In essence, it is Patroclus' love for Achilles - quiet, stubborn, changeable and at the same time unconditional - that constitutes the true substantive frame of the novel. From the initial alertness (Patroclus himself does not understand why Achilles chose him as his companion), she mutates into gratitude and friendship, blossoms into a flower of all-consuming love, is filled with a happy young corporeality. Love grows up along with its bearer, and little by little new features emerge in it: the ability to accept and forgive (Patroclus will not easily be given the transformation of Achilles from a trusting young man into a killing machine full of indomitable ambition), a conscious and bitter readiness to share his fate with his beloved, whatever was not.


These stages, in general, are universal for any relationship that we call "successful", but it is, of course, impossible to mechanically replace a man with a woman in The Song of Achilles - not only due to plot logic, but also for conceptual reasons. With amazing delicacy and, at the same time, the utmost reliability, Madeleine Miller recreates all the nuances of a homosexual feeling, fluid and complex, containing cheerful companionship, and physical attraction, and rivalry, and acceptance, and fusion.

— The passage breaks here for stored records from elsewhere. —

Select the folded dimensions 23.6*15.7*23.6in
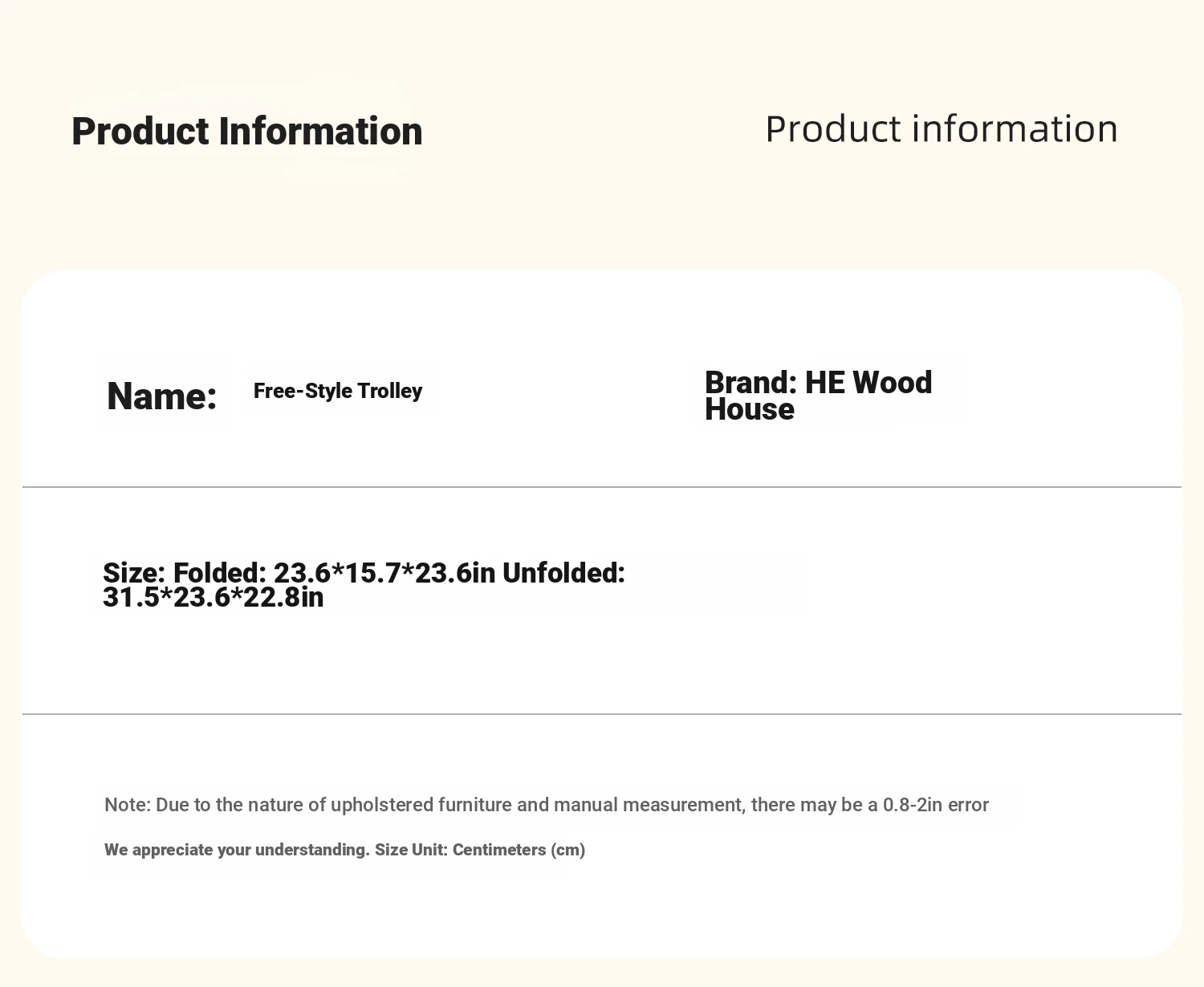Image resolution: width=1204 pixels, height=987 pixels. pyautogui.click(x=384, y=573)
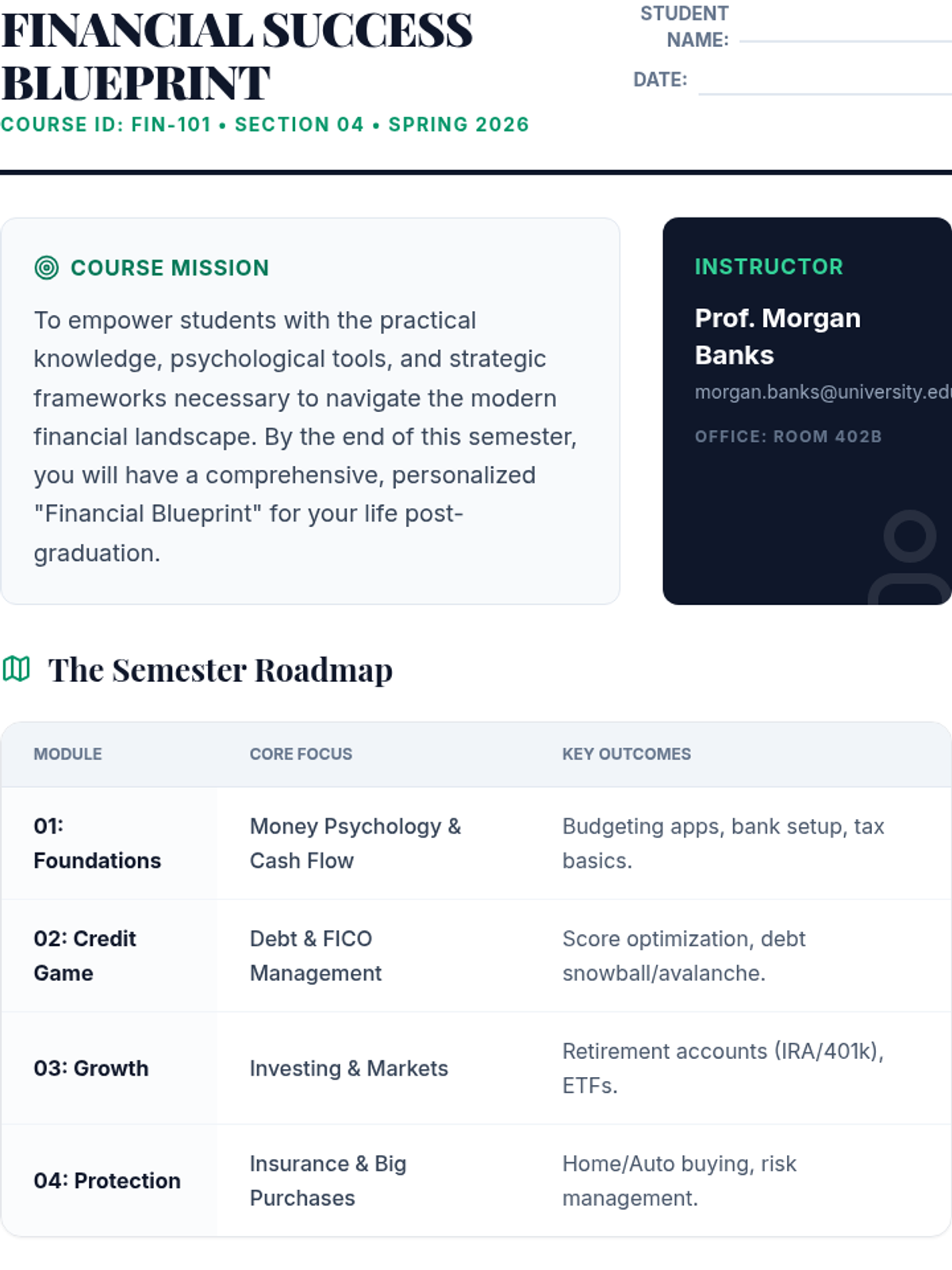Click the Financial Success Blueprint title
The image size is (952, 1270).
[236, 56]
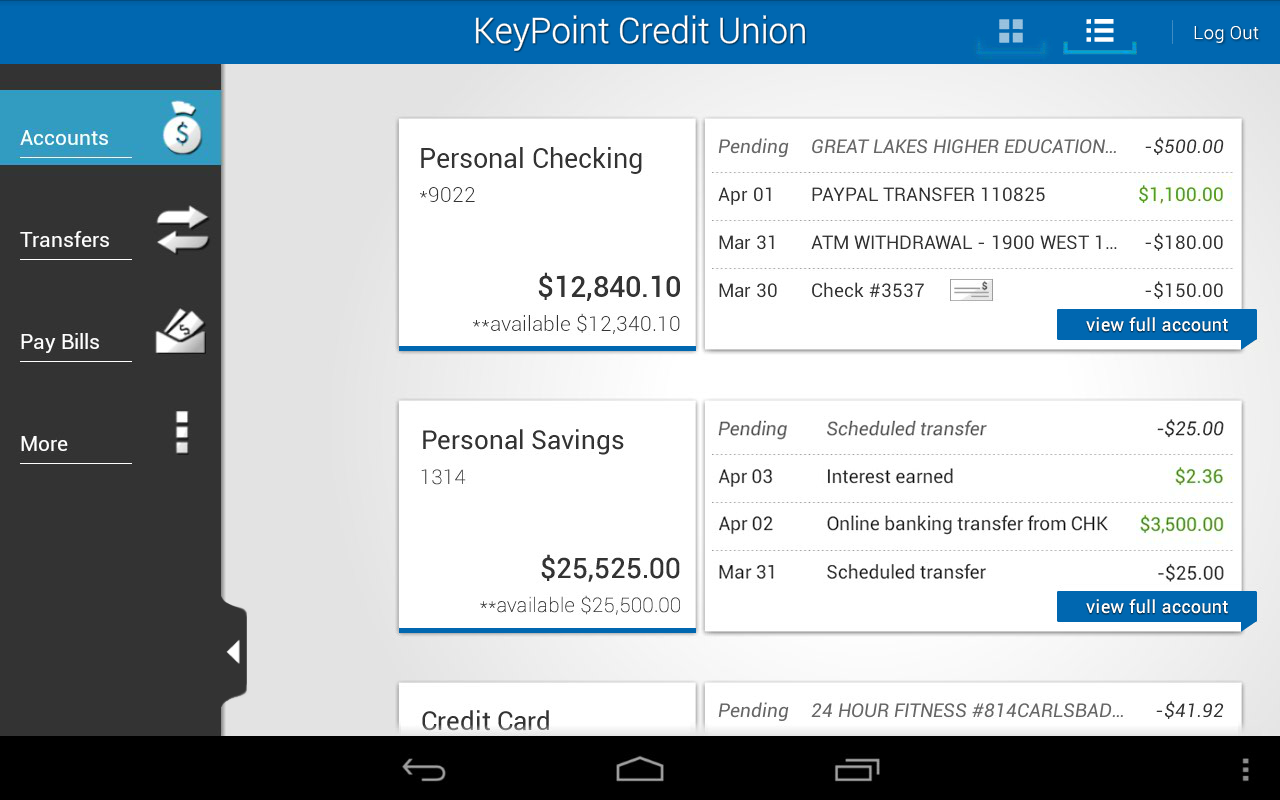Open Android overflow menu in navigation bar
Image resolution: width=1280 pixels, height=800 pixels.
pos(1245,769)
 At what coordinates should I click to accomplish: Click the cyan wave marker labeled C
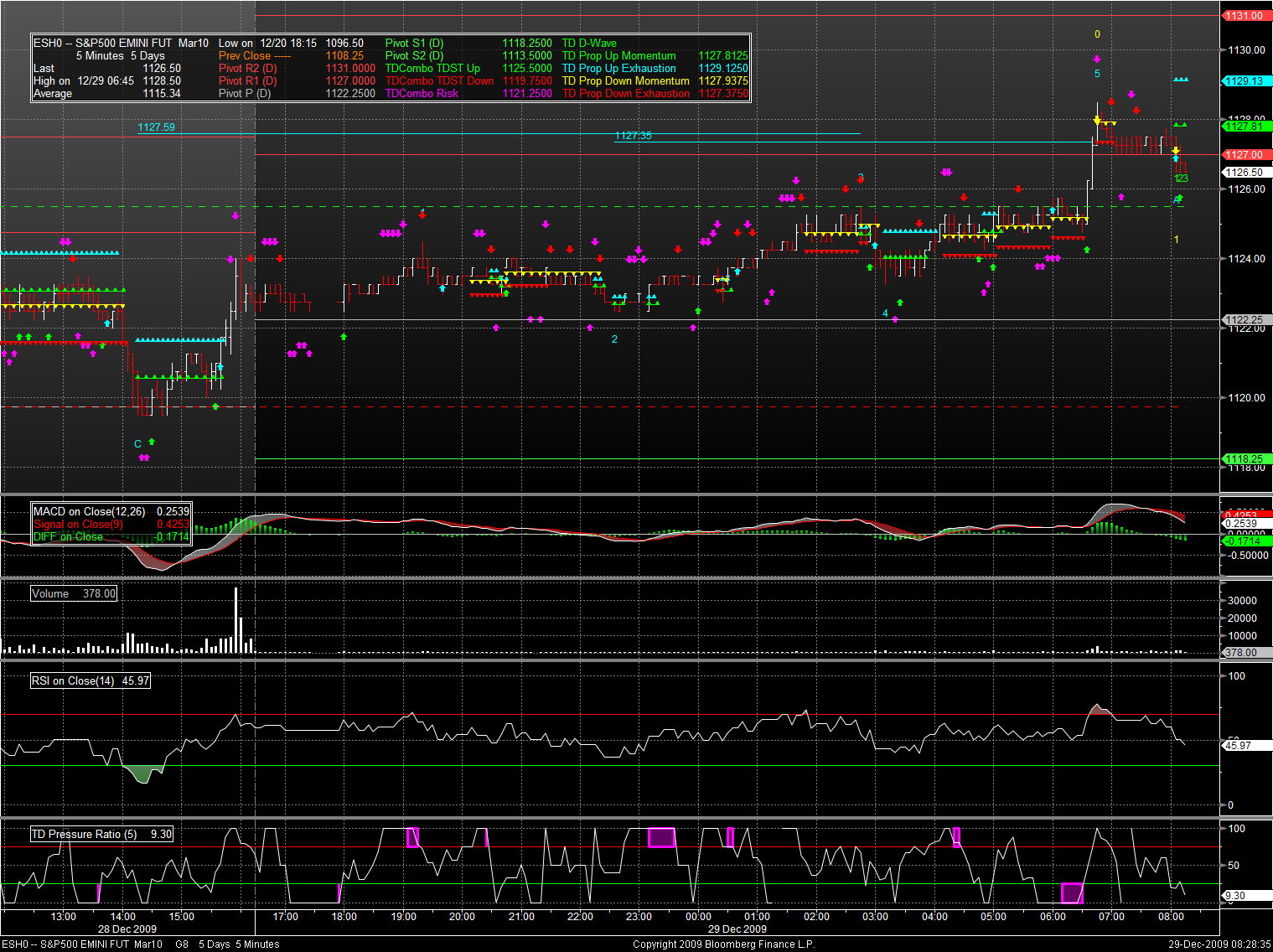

Remaining faithful to the spirit and letter of Homer's narrative, Miller, nevertheless, gently shifts the focus from the outside to the inside - on the characters' maturation and the maturation of their love. This cross-cutting plot, carefully embedded in the core of the ancient myth, is her way of pouring new wine into old wineskins, while avoiding both boring predictability and humiliating attempts to "entertain the reader." Thus, the touching and endlessly sad story of two boys, Achilles and Patroclus, as interpreted by Madeleine Miller, becomes like a precious crystal in the shining frame of the immortal Homeric tradition.